Expert Insights: Potential Impact on Ovarian Cancer Treatment
Dr. Isabelle Ray-Coquard, M.D., Ph.D., president of the European Network of Gynecological Oncology Trial (ENGOT) group and principal investigator for the study, commented on the significance of these findings. “ADCs have begun to change the treatment paradigm for some women with ovarian cancer, but a large proportion of patients still have a significant need for new therapies that improve outcomes regardless of FRα expression level,” she said. “These initial data show activity across all doses and levels of FRα expression, including in patients previously treated with a FRα targeting treatment. Taken together with the emerging safety and tolerability profile, these data demonstrate early potential to meaningfully improve outcomes for women living with advanced ovarian cancer.”
Dr. Ray-Coquard’s perspective underscores the value of LY4170156’s broad activity profile, which could address limitations faced by other FRα-targeted therapies that depend heavily on high antigen expression.
Lilly’s Vision and Next Steps
David Hyman, M.D., Chief Medical Officer at Lilly, expressed optimism regarding the future development of LY4170156. “We are excited to share these first clinical data for our FRα targeting ADC, demonstrating a promising tolerability and efficacy profile across all FRα expression levels,” he stated. “Based on these results, we believe there is the potential to significantly expand the number of ovarian cancer patients who could benefit from a FRα ADC. We are now focused on rapidly advancing this potential new medicine into registrational Phase 3 clinical trials.”
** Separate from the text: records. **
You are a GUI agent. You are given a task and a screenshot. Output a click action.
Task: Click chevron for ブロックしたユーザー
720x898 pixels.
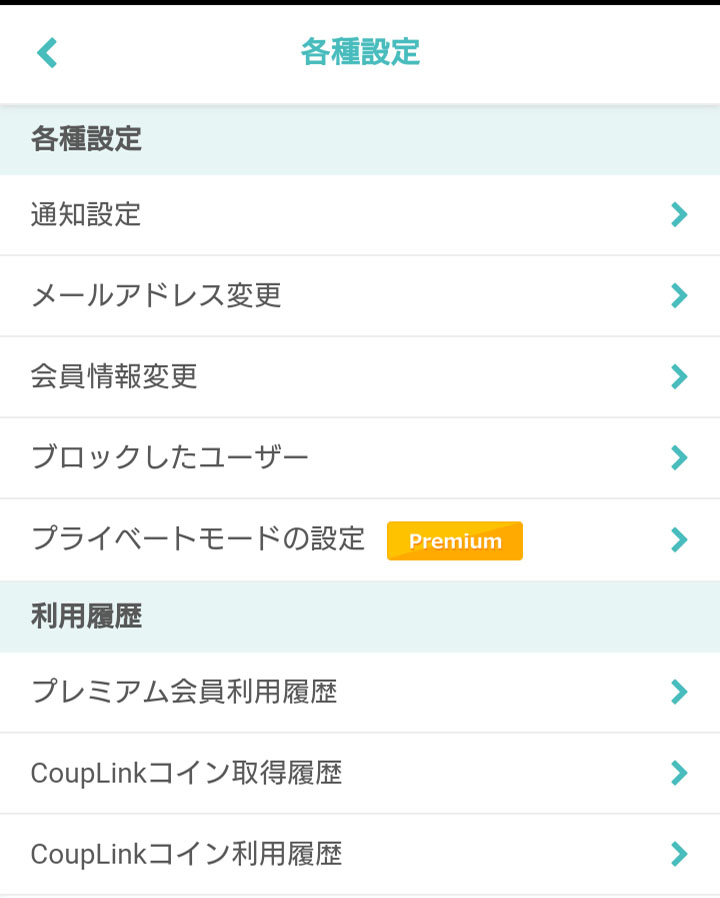coord(679,458)
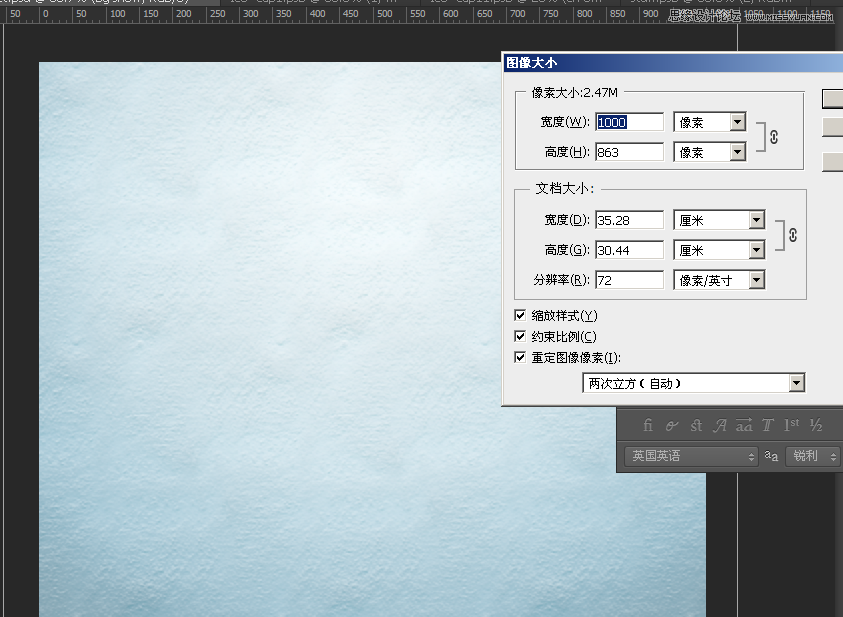Toggle stylistic alternates (aa) icon
Image resolution: width=843 pixels, height=617 pixels.
(744, 425)
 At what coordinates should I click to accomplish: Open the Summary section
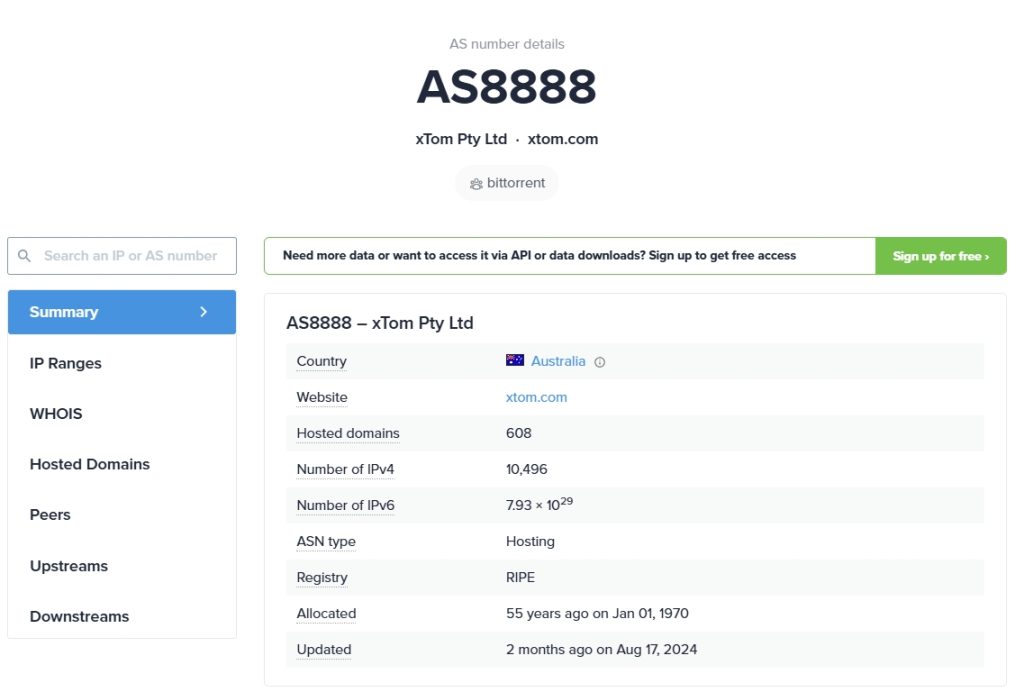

Lilly’s strategic plan includes moving forward with larger, pivotal studies that will evaluate LY4170156’s efficacy and safety in a broader patient population with platinum-resistant ovarian cancer. These upcoming Phase 3 trials aim to confirm the preliminary findings and potentially support regulatory approval, offering a new therapeutic option for patients who currently have limited choices.
The Promise of Next-Generation ADCs in Oncology
LY4170156 exemplifies a new generation of ADCs designed with enhanced precision and improved safety profiles. The use of an Fc-silent antibody reduces unwanted immune system activation, while the cleavable polysarcosine linker ensures the effective release of the cytotoxic payload inside cancer cells. By incorporating exatecan, a potent topoisomerase I inhibitor, Lilly aims to maximize anti-tumor effects while minimizing systemic exposure.
This approach reflects a broader trend in oncology drug development, where refining the molecular components of ADCs can lead to better targeting, fewer side effects, and improved patient outcomes.
The Phase 1 data for Lilly’s LY4170156 ADC presented at ASCO 2025 offers a beacon of hope for women battling platinum-resistant ovarian cancer. With a demonstrated ability to induce tumor responses across a spectrum of FRα expression levels, including in those with prior FRα-targeted therapy exposure, LY4170156 holds the potential to shift current treatment paradigms. The favorable safety profile further supports its continued clinical development.
As Lilly progresses into Phase 3 clinical trials, the oncology community will be closely watching to see whether this promising investigational drug can fulfill its potential to deliver meaningful, durable benefits to patients facing one of the most difficult forms of ovarian cancer.